The authors found that some code excerpts from the malicious macros shared similarities with Visual Basic for Applications (VBA) code on Chinese forums, and “might have been copied from there directly.”

“The motivation behind these cyberattacks seem to indicate a campaign of espionage, with the end game of the operation being the installation of a backdoor into the computers of high-profile targets in the Uyghur community. The attacks are designed to fingerprint infected devices, including all of its running programs.”

The research team found that the hacking attempt affected a “handful of victims in Pakistan and China.” In both cases, the victims were located “in regions mostly populated by the Uyghur minority.” The team attributed the hacking activity, “with low to medium confidence,” to a “Chinese-speaking threat actor.”

While much of the activity occurred in 2020, the perpetrators “are still active and working with newly registered domains.” New infrastructure is being created “for what looks like future attacks.”

The team found a domain impersonating the Turkic Ministry of the Interior, and another domain that redirected to the Terengganu Islamic Foundation, an entity run by the Malaysian government. “This suggests that they are pursuing additional targets in countries such as Malaysia and Turkey,” according the report.

In March this year, Facebook reported that Chinese hackers were targeting Uyghurs living abroad in the United States, Syria, Kazakhstan, Turkey, Canada, Australia, and other nations. The group used various cyber-espionage tactics to “identify its targets and infect their devices with malware to enable surveillance,” the company said in a blog post.

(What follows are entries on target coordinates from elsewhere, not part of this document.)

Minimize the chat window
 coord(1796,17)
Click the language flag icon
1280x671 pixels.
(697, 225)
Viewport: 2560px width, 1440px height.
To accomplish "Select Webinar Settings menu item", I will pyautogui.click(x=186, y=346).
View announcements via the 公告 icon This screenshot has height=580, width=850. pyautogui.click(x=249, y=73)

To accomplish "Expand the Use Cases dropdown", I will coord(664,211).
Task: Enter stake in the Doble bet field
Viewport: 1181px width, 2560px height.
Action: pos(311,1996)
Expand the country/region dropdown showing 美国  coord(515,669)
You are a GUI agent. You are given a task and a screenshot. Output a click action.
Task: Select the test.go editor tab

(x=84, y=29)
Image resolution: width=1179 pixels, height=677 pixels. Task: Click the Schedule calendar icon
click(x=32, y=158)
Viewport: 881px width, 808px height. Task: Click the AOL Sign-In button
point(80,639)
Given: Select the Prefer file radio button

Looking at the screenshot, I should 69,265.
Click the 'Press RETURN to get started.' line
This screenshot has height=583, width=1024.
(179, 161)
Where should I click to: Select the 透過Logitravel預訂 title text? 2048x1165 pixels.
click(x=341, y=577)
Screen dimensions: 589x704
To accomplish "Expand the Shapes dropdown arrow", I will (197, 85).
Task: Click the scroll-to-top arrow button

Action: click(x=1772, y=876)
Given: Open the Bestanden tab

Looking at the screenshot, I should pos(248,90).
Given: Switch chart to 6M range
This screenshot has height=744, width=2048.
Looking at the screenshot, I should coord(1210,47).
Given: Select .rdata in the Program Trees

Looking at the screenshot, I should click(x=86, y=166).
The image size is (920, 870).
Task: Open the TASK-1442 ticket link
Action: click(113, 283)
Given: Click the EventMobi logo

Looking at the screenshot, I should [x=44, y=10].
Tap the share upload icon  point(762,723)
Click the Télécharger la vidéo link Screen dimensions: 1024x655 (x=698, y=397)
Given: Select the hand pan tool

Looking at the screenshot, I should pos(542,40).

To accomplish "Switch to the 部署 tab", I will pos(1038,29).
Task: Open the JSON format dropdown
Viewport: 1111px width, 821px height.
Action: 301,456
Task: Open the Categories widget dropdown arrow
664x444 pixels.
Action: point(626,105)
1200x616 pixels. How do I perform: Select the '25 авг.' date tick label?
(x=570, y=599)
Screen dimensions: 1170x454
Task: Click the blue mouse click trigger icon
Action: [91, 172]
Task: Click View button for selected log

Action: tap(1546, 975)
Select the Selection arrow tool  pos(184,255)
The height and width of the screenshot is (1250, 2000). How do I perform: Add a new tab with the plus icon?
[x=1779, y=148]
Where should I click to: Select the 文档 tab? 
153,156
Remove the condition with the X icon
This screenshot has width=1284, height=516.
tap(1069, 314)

The hacking group established malicious look-alike webpages of popular Turkish and Uyghur websites, while also compromising legitimate domains frequented by their targets. “This group used fake accounts on Facebook to create fictitious personas posing as journalists, students, human rights advocates or members of the Uyghur community to build trust with people they targeted and trick them into clicking on malicious links.”

In September 2019, Reuters reported on hackers working for the Chinese regime who had broken into the telecom networks of Central Asia and Southeast Asia to track down Uyghur travelers.